§ Work order: Could the data below be copied exactly, minus the pictures?

§ Dataset entries:
**********

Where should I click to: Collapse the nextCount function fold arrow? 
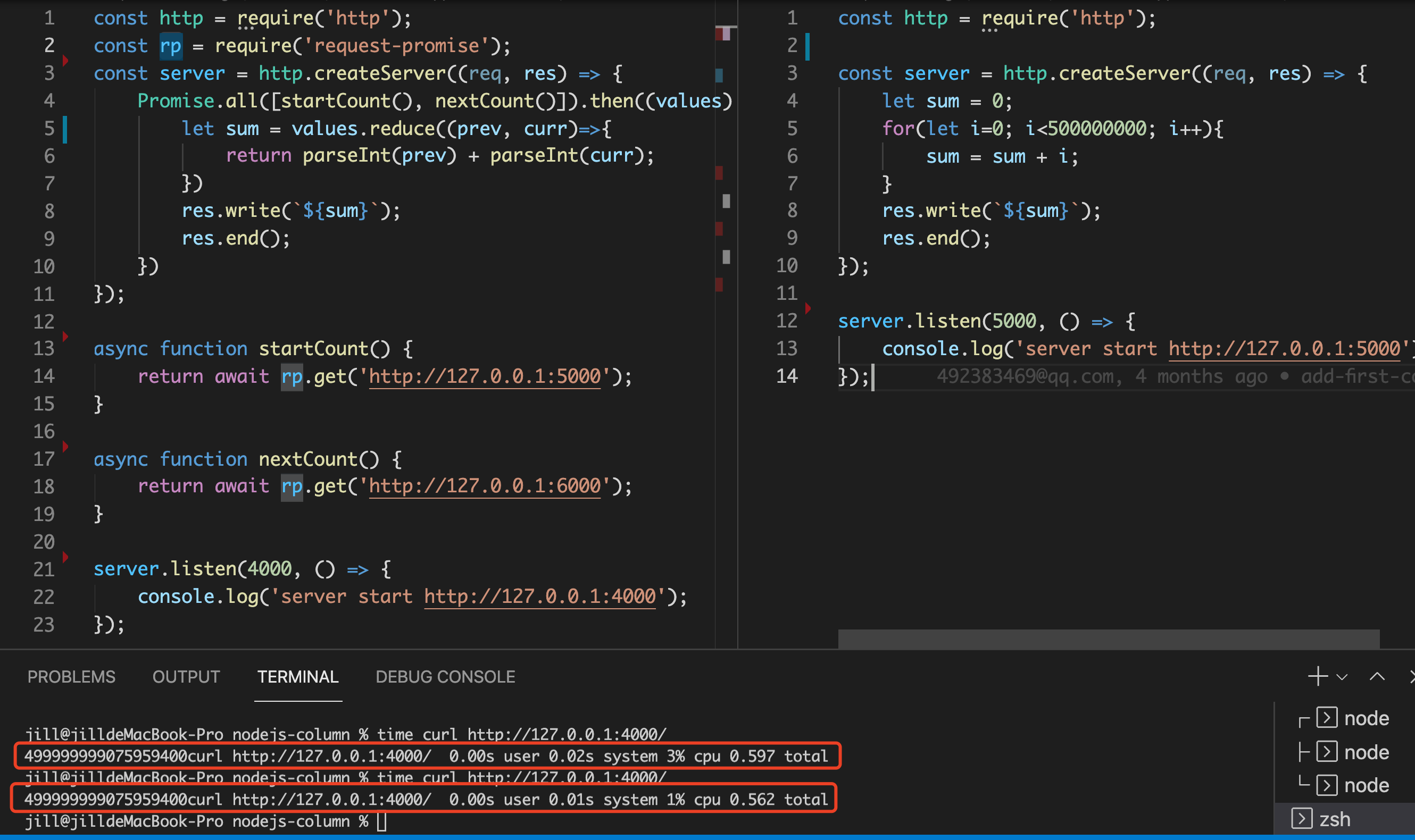[x=65, y=447]
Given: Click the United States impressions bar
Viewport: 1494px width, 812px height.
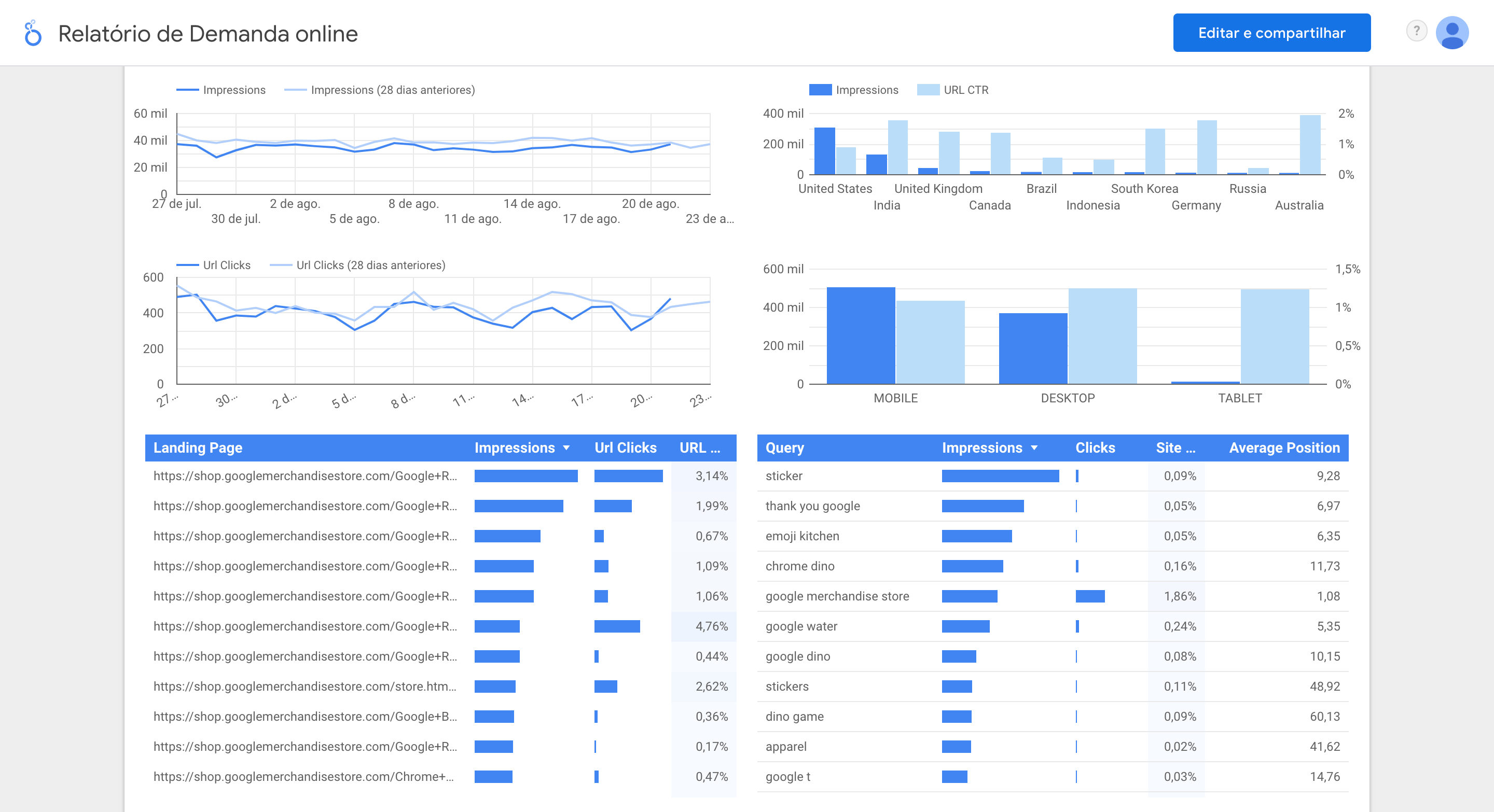Looking at the screenshot, I should [x=824, y=151].
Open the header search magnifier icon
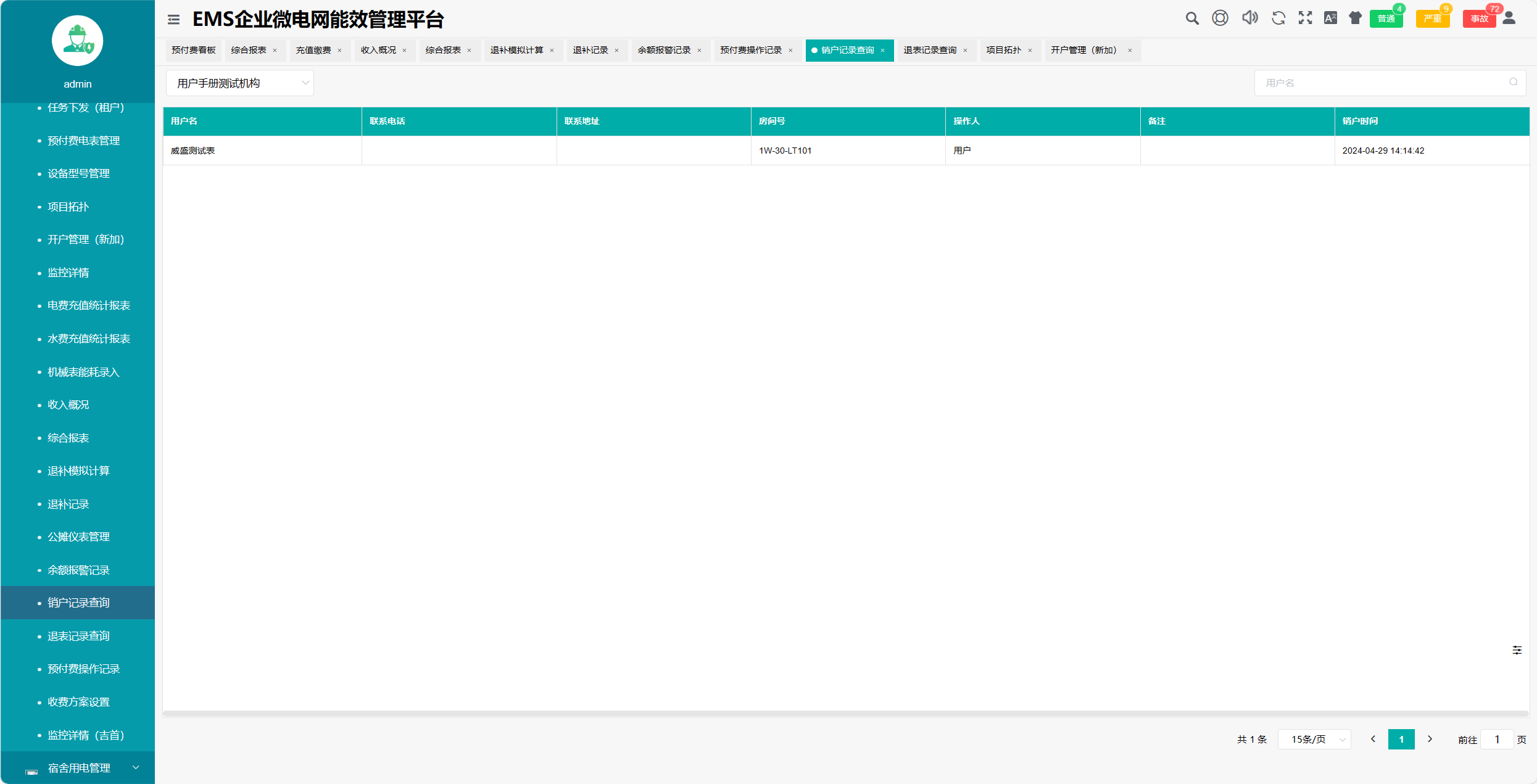This screenshot has height=784, width=1537. pyautogui.click(x=1192, y=19)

**********

§ Reply:
Where should I click to: Collapse the nextCount function fold arrow? 
[x=65, y=447]
Given: Click the United States impressions bar
Viewport: 1494px width, 812px height.
Looking at the screenshot, I should [x=824, y=151].
Open the header search magnifier icon
This screenshot has height=784, width=1537. pyautogui.click(x=1192, y=19)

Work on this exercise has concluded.